What needs to be done
For the entries below, return the line holding "Where should I click to: Click the" together with all lines after it, unchanged, and leave every picture out.

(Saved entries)
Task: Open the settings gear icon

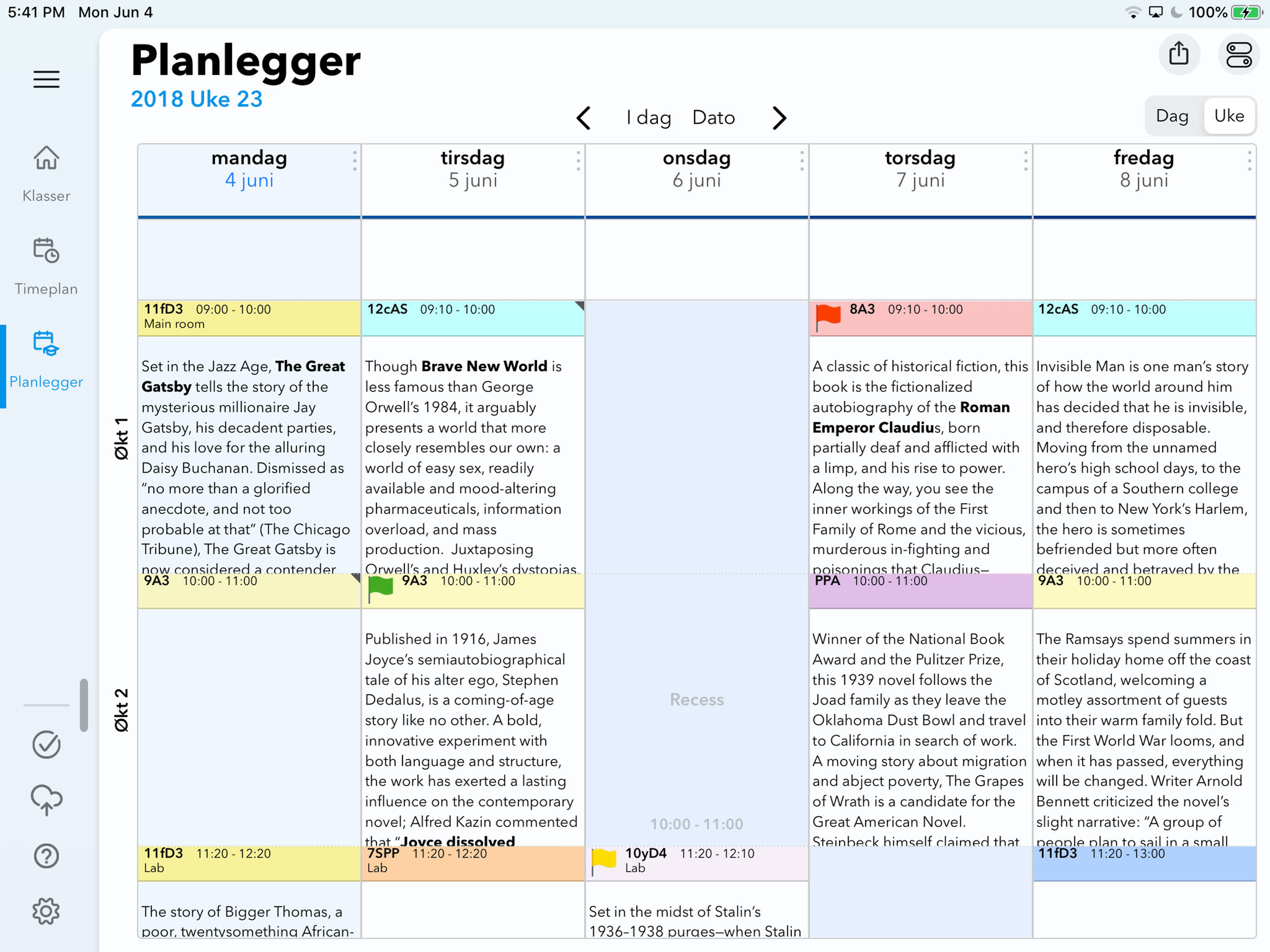Action: tap(46, 911)
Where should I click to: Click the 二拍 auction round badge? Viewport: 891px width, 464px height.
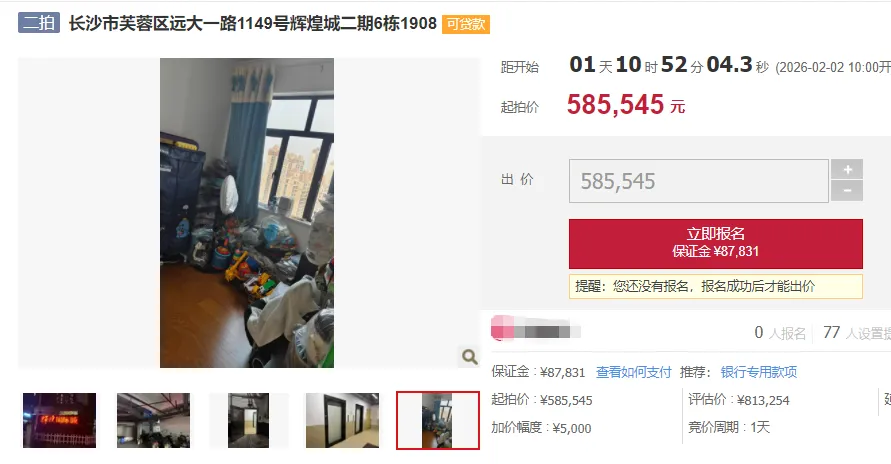[39, 23]
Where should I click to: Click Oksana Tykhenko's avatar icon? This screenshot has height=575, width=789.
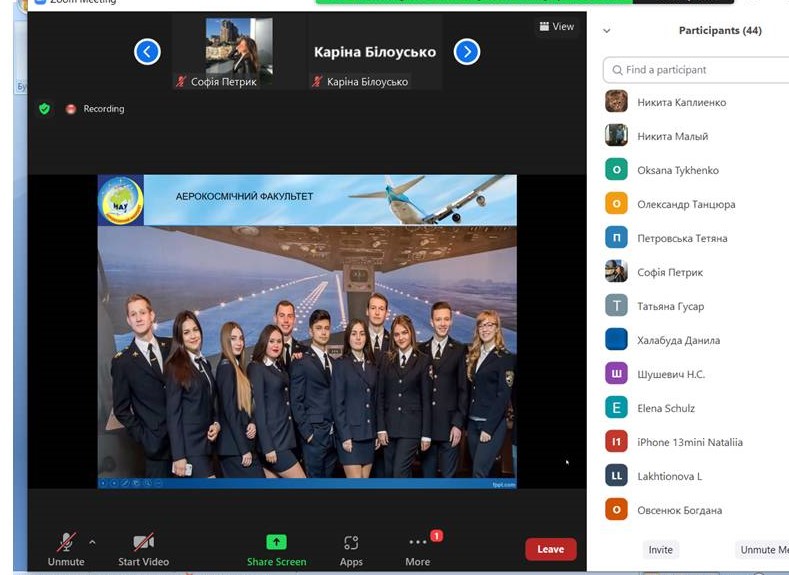(616, 170)
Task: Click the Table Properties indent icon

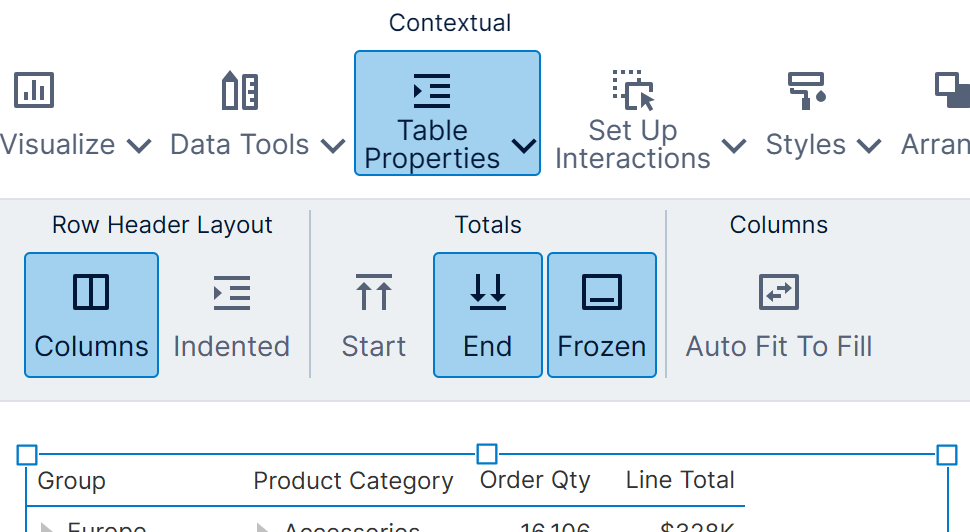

Response area
Where should I click to: Click the 二拍 auction round badge? Viewport: 891px width, 464px height.
[39, 23]
Where should I click to: Click Oksana Tykhenko's avatar icon? This screenshot has height=575, width=789.
(616, 170)
Task: Click the Table Properties indent icon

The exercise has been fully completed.